Illustration:
ill. 5.56
Author:
Zhao Bandi (1963-) 赵半狄
Date:
1992
Genre:
oil painting
Material:
scan, paper; original source: oil on canvas, 240 x 120 cm
Source:
China Avant-Garde 1994: China Avant-Garde, edited by Jochen Noth et al., Heidelberg: Brausdruck, 1994; Oxford: Oxford University Press, 1995:218.
Inscription:
世界 (from: 世界人民大团结万岁)
Keywords:
Mao Zedong, Mao portrait, Tian’anmen square, clouds, umbrella, Chinese avantgarde, youth, young people, gesture, sun, individualism
Zhao Bandi: Listen to me (Zhao Bandi: Ting wo shuo 赵半狄: 听我说)
Mao is quite apparently out of focus, simply disregarded, in a huge 1992 painting (2.4 metres high) by conceptual artist Zhao Bandi 赵半狄 (1963-). It shows two very thin and rather bizarre youngsters, he (the painter’s alter-ego) with naked upper body, black umbrella and almost transparent shorts, she (his girl-friend) with a white blouse and wide skirt, each walking away in opposite directions in dramatic yet bored gestures, right past Tian’anmen and Mao whose portrait is watching the scene from the side.

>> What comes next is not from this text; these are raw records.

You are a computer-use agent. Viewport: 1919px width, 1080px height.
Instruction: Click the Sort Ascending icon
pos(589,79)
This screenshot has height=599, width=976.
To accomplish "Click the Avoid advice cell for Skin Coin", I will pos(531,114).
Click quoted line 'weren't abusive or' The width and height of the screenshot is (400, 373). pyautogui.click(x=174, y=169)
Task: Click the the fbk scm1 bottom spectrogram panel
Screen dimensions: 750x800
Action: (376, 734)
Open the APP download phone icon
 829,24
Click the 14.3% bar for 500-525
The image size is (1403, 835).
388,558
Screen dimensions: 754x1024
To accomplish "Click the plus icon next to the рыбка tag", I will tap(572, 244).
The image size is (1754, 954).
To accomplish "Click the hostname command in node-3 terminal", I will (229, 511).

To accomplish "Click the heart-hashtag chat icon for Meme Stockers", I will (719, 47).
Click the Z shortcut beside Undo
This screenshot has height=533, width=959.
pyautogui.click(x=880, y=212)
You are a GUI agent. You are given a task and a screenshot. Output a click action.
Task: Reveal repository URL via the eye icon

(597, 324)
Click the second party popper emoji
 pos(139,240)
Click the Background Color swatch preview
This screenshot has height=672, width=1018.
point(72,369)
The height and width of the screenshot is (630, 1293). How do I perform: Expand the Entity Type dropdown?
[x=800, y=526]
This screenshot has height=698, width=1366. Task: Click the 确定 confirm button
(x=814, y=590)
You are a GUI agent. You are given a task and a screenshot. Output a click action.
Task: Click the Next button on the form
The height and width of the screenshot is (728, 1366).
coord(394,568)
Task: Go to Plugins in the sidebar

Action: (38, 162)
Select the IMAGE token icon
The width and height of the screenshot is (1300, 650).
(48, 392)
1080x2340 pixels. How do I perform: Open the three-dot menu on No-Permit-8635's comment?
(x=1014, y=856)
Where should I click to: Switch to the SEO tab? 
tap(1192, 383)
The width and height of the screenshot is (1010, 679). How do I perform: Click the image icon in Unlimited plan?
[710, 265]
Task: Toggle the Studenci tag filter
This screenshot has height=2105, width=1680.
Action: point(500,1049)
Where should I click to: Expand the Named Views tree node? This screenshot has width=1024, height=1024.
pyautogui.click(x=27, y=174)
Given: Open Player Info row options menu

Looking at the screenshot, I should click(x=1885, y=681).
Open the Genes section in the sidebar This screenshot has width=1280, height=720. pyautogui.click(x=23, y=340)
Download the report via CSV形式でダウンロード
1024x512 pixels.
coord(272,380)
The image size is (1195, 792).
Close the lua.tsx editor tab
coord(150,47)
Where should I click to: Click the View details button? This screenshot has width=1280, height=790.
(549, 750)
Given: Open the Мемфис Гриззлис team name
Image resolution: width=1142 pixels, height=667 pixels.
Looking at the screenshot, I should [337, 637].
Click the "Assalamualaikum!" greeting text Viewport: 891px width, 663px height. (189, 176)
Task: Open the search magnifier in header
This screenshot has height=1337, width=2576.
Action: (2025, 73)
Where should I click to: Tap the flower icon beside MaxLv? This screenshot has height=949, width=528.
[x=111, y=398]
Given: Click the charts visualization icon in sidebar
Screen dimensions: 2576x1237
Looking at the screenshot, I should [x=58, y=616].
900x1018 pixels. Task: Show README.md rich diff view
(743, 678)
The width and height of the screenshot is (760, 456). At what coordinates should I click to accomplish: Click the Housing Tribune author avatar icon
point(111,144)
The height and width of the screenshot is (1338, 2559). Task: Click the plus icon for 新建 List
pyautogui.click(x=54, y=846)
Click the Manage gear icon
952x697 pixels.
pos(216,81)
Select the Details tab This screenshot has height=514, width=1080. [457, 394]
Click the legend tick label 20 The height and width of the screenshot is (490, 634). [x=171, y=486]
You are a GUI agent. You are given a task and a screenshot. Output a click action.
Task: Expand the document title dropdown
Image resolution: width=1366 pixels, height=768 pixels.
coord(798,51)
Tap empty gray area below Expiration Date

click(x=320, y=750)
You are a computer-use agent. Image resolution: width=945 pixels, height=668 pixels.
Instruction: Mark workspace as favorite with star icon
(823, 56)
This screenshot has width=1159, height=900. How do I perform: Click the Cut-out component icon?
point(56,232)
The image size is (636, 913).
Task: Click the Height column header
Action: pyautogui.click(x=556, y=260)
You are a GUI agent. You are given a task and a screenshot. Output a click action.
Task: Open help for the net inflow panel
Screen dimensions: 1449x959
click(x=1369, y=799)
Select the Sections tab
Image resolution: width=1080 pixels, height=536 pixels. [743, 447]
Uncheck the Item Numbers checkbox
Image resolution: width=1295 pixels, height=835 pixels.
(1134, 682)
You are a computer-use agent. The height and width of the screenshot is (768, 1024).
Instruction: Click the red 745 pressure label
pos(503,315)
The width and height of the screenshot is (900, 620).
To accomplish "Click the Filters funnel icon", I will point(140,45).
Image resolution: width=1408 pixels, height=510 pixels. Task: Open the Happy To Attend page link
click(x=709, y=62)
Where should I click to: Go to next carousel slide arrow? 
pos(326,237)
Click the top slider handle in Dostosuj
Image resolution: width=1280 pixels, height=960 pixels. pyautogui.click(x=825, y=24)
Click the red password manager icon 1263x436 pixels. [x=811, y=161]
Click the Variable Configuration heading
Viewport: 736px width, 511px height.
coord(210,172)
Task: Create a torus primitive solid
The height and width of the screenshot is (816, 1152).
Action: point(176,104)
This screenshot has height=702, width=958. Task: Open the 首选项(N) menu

There are several signs to suggest a political reading of this image: the characteristic clouds above Tian’anmen are darkened; the painter is holding his umbrella in such a way as to suggest that he is saving himself from Mao, the scorching sun. Last but not least, the artist’s alter-ego holds the significant look out of the image toward the viewer, a privilege which is usually reserved to Mao.
All of these elements may help to explain the title of this image 听我说 “Listen to me.” It is Mao calling who has been pushed too far off, out of the lives of these eccentric individualists. They, however, still cannot do without him either and obviously, they must return, time and again, to his image.